In Le droit international et la peine de mort, Nadia Bernaz approaches what remains probably one of the most controversial issues in the modern political and judicial world. Opponents to and advocates of the death penalty are struggling harder and harder, each of them winning and losing battles, but in the end this conflict is far from being resolved. In a first book that will likely be an authority on the death penalty, Bernaz offers a thorough analysis of the current state of international law.

Bernaz, obtained an LL.M. in Public international law at the University Paul Cézanne, Aix-Marseille III (France) and a Ph.D. from the same university on the subject developed in her book. She was lecturer at the Irish Centre for Human Rights of the National University of Ireland (Galway NUI) for two years and is currently lecturer at Middlesex University (England). She teaches public international law and international criminal law.

The death penalty has been a regular, uncontested, and applied judicial punishment for centuries in all legal systems. If “[t]he modern movement to abolish the death penalty may be dated from the appearance in 1764 of Cesare Beccaria’s Dei Delitti e della Pene,”1 the record shows that the actual debate over the death penalty entered the international sphere soon after World War II and more precisely after the Nuremberg trial.2 Since then, recourse to capital punishment has steadily declined, whereas at the same time, human rights developed significantly in the succeeding years. Indeed, the issue raised by the death penalty is closely tied to the development of human rights and international human rights law.
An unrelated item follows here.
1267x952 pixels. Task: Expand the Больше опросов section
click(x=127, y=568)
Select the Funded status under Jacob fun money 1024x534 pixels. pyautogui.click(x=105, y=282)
However, while there is little doubt that the death penalty is declining,3 it has not yet disappeared. On the contrary, it seems that a status quo has somehow been reached between abolition and state sovereignty on criminal matters. This middle road has taken the form of regulation. The death penalty is not prohibited, but strict conditions have to be met in order to carry it out.

If in the mind of Robert Badinter, the great advocate and craftsman of abolition [End Page 812] in France, “abolition is inherently international,”4 Bernaz reminds us that international legal rules can only be borne from states. The willingness of states is key to achieving an international prohibition of death penalty. The struggle against the death penalty must then be distinguished between the ideal of some and the legal reality.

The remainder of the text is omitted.